Une fréquentation qui doit poser des questions
Très fréquemment les journalistes pointent du doigt, dès lors que le sujet de la surfréquentation des urgences est posé, la problématique de la pénurie des généralistes. Ces professionnels ne prennent plus ou pas en charge les soins non programmés selon les médias.
Lorsque j’enfile ma blouse pour épauler mes confrères, je suis souvent basculé vers le secteur des « valides » ; autrement dit des personnes ayant des problèmes nécessitant une prise en charge rapide (sutures, fractures…) et simple. Je (il en est de même pour les urgentistes ou autres vacataires qui me succèdent) travaille parfois (ce n’est pas le cas le soir) avec le concours d’un interne.
La durée d’attente des patients est de quelques heures (moins de quatre heures), et dans 90 % des cas à l’issue de la prise en charge ces personnes sont réorientées vers leur domicile. La situation pour les patients allongés sur les brancards est bien différente (durée d’attente très importante, et nombre de patients arrivant dans ce secteur énorme). En effet ces derniers, il ne faut pas le cacher, ont une moyenne d’âge bien supérieure à 60 ans. Leur orientation fait suite à des problématiques liées à des pathologies lourdes ou ne permettant pas un maintien à domicile.

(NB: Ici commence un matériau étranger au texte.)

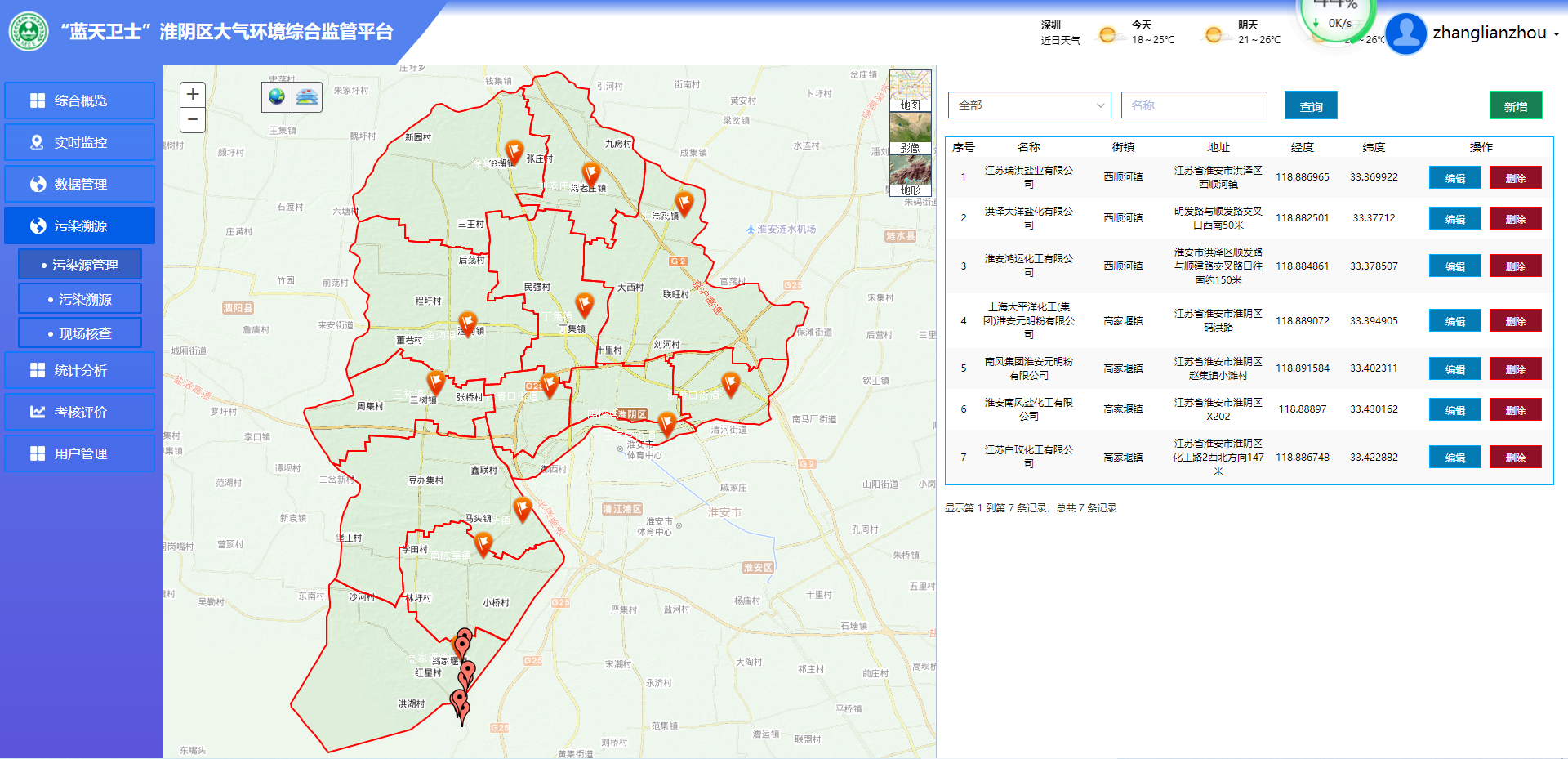Open 实时监控 in the sidebar

tap(80, 142)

Notre département des Pyrénées-Orientales attire les retraités de toute la France qui cherchent le soleil. Quelques années après leur arrivée, ces « nouveaux venus » deviennent dépendants, et n’ont plus la ressource de demander une aide à leurs enfants qui sont restés dans leur région d’origine. De ce fait une petite décompensation cardiaque (c’est un exemple de pathologie fréquemment observée) ne permet pas un maintien à domicile. Or, après avoir effectué un bilan complet (cela nécessite du temps), la personne âgée doit attendre sur son brancard une place dans un service. Malheureusement, et c’est là que le bât blesse, le nombre de lits disponibles se réduit comme peau de chagrin, et l’urgentiste doit passer beaucoup de temps à trouver une place pour le patient.
Parfois il est même impossible de réorienter le malade
De ce fait, il reste durant une demi-journée, voire une journée entière, sur un brancard aux urgences. Aussi, il me semble important de rectifier certaines idées que les médias distillent, en incriminant trop facilement les libéraux. Les problématiques liées à la surfréquentation des urgences ne sont pas nécessairement en liaison avec les consultations de ville non programmées refusées par de nombreux praticiens, mais plutôt en rapport avec une frange de la population qui ne peut plus rester à domicile.

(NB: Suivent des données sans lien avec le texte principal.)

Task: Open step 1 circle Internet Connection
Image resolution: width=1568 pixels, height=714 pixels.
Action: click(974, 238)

Aussi afin de désengorger les urgences il est fondamental de trouver des solutions pour assurer un maintien des personnes âgées à domicile ayant des problèmes de santé. Malheureusement il faut dans ce cas mettre la main au portefeuille, ce qui n’est en cette période de vaches maigres pas nécessairement concevables pour les politiques de tout poil.